= Beginning of Section =

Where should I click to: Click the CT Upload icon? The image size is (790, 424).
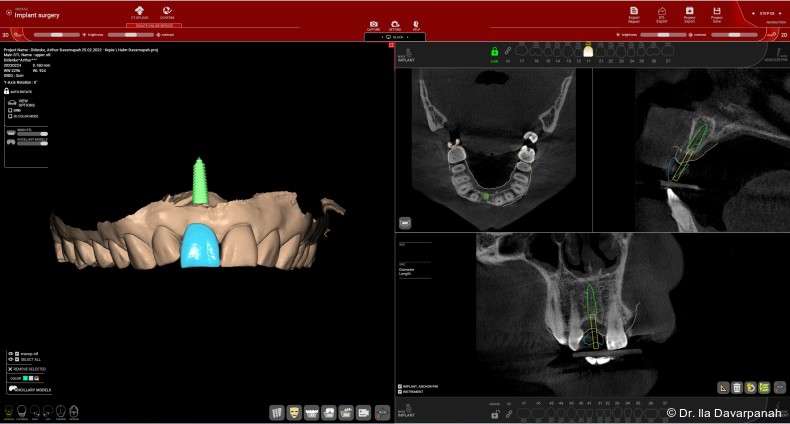pos(138,10)
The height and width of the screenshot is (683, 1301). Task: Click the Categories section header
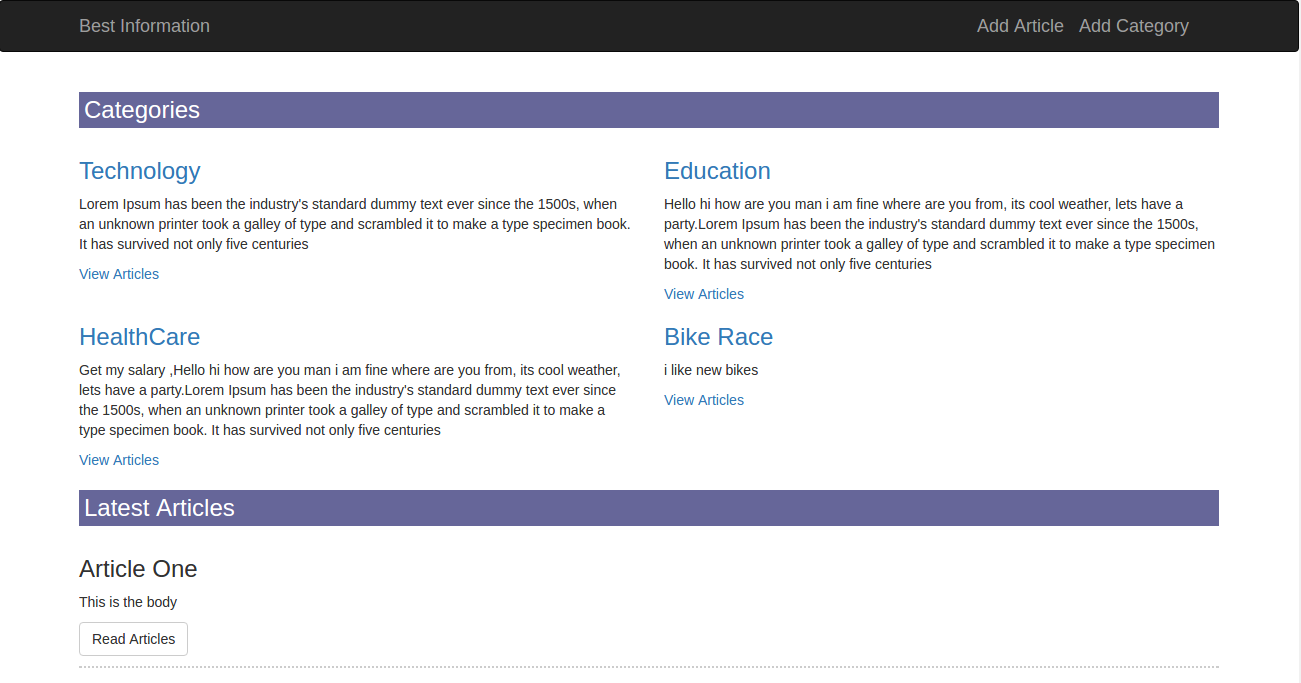(x=142, y=110)
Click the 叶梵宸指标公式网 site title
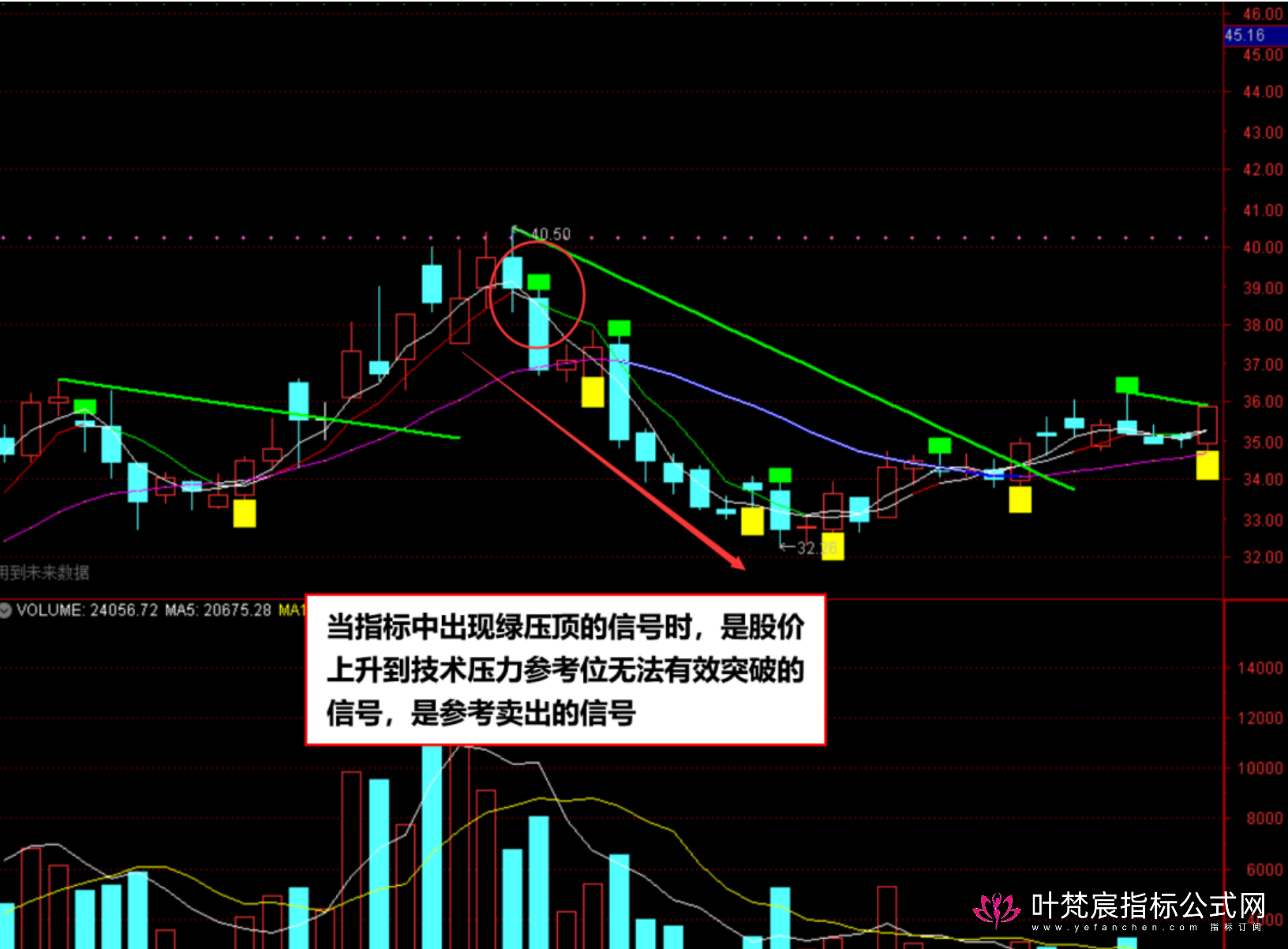 (x=1148, y=906)
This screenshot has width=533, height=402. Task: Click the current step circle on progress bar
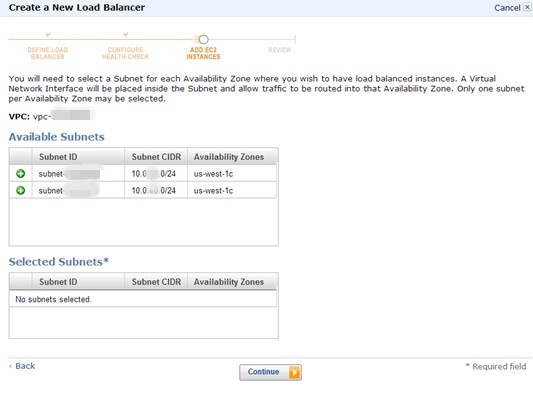pos(203,39)
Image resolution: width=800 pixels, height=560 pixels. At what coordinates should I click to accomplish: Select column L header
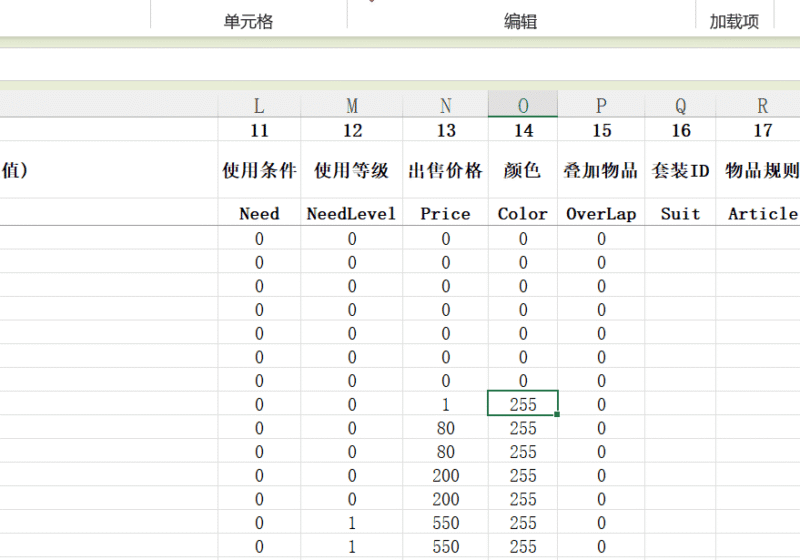coord(259,105)
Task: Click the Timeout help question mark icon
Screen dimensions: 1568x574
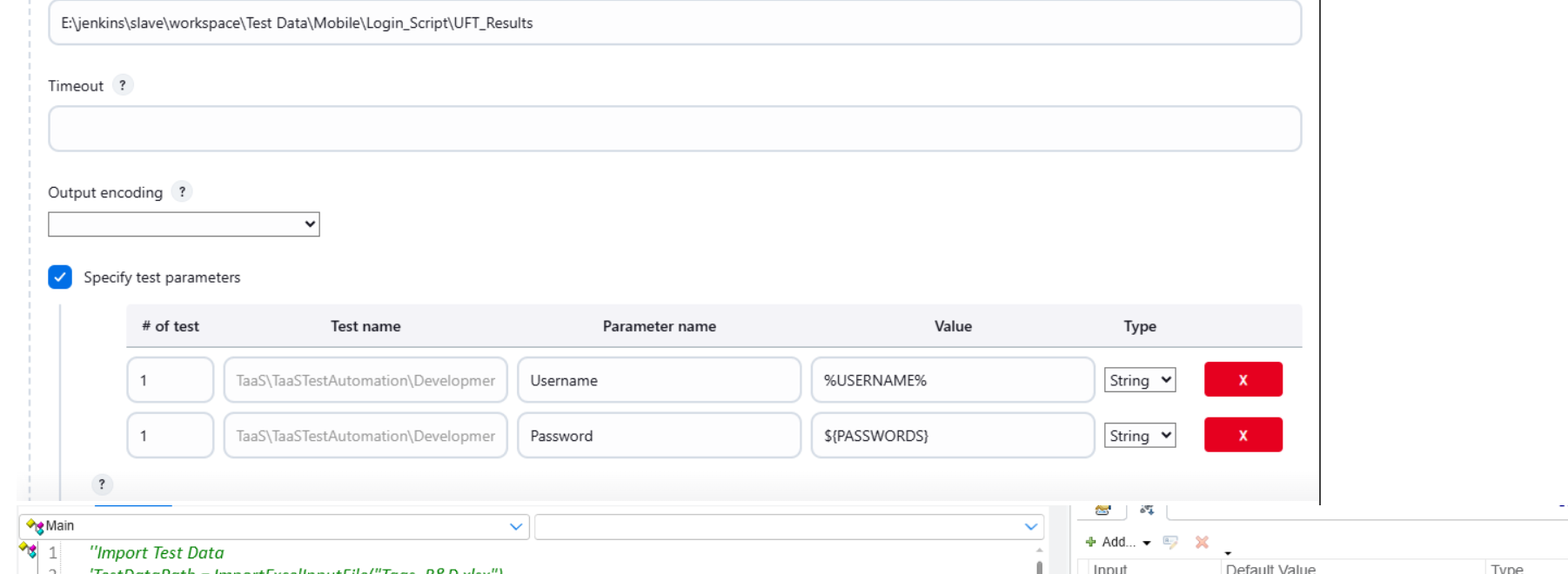Action: [123, 85]
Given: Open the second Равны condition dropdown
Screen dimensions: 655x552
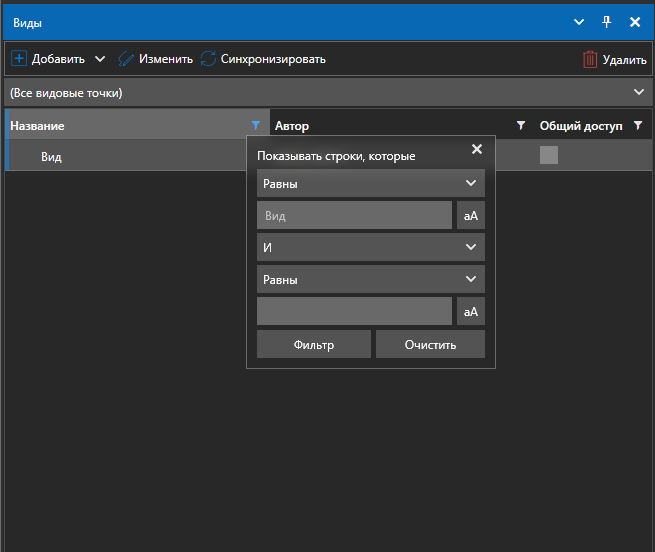Looking at the screenshot, I should [370, 280].
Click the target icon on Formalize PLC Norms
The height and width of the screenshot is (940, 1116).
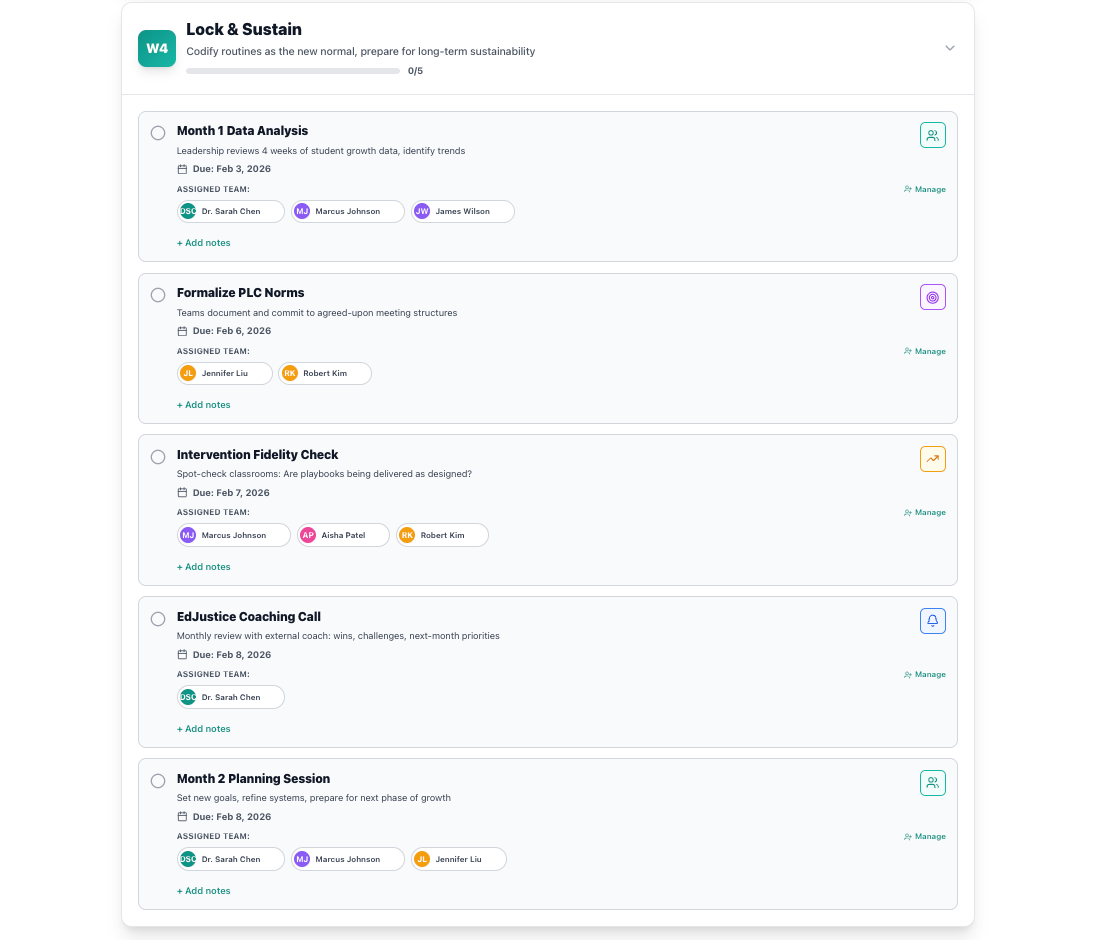[932, 297]
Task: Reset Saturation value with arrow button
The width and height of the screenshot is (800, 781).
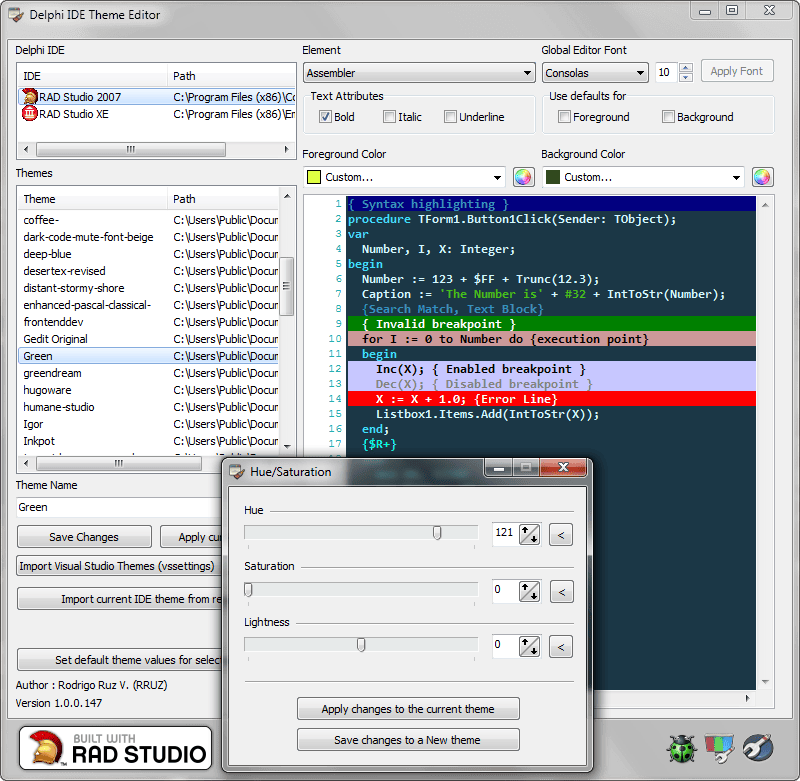Action: pyautogui.click(x=561, y=592)
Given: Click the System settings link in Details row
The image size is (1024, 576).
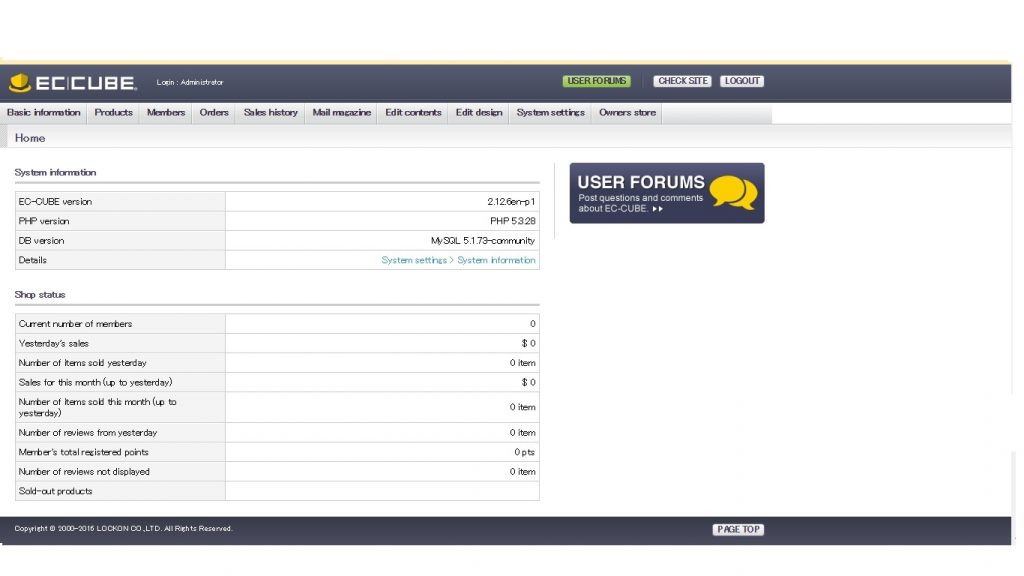Looking at the screenshot, I should [x=414, y=259].
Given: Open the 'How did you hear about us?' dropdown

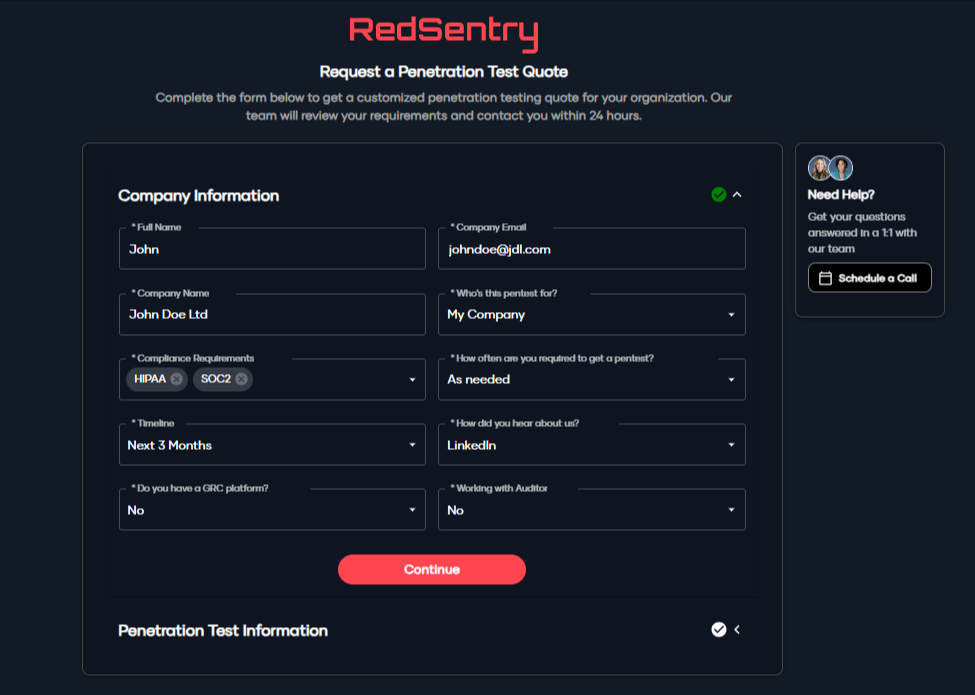Looking at the screenshot, I should coord(591,444).
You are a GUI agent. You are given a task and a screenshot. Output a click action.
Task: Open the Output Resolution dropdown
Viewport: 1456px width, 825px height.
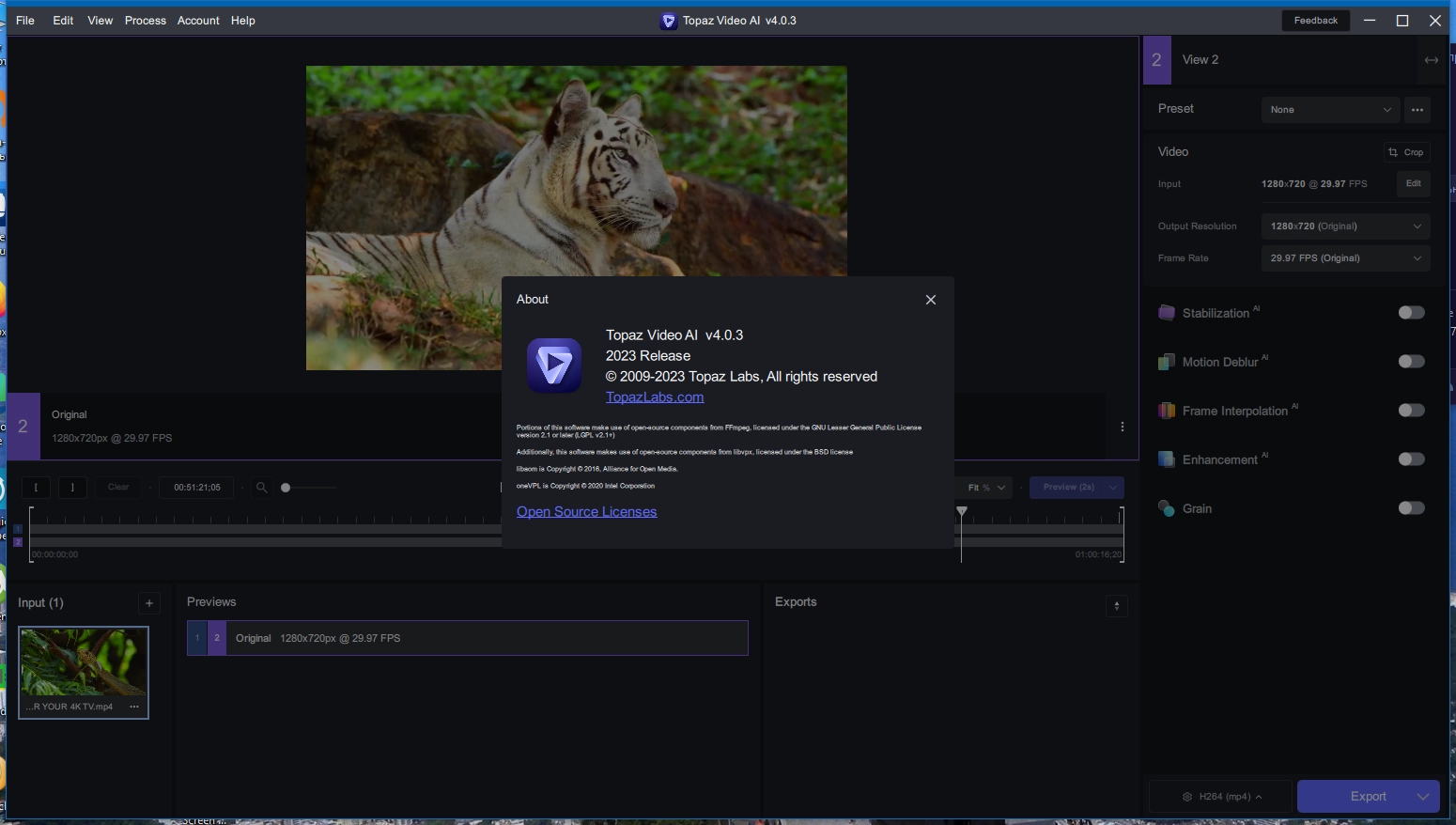click(1344, 226)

= End of Section =

# REQUIRED WORK
Where the line containing "Task: Open the Output Resolution dropdown" appears in the records above, begin copying and continue exactly through the last line, with nothing else; omit every picture.

# ANSWER SECTION
Task: Open the Output Resolution dropdown
Viewport: 1456px width, 825px height.
click(1344, 226)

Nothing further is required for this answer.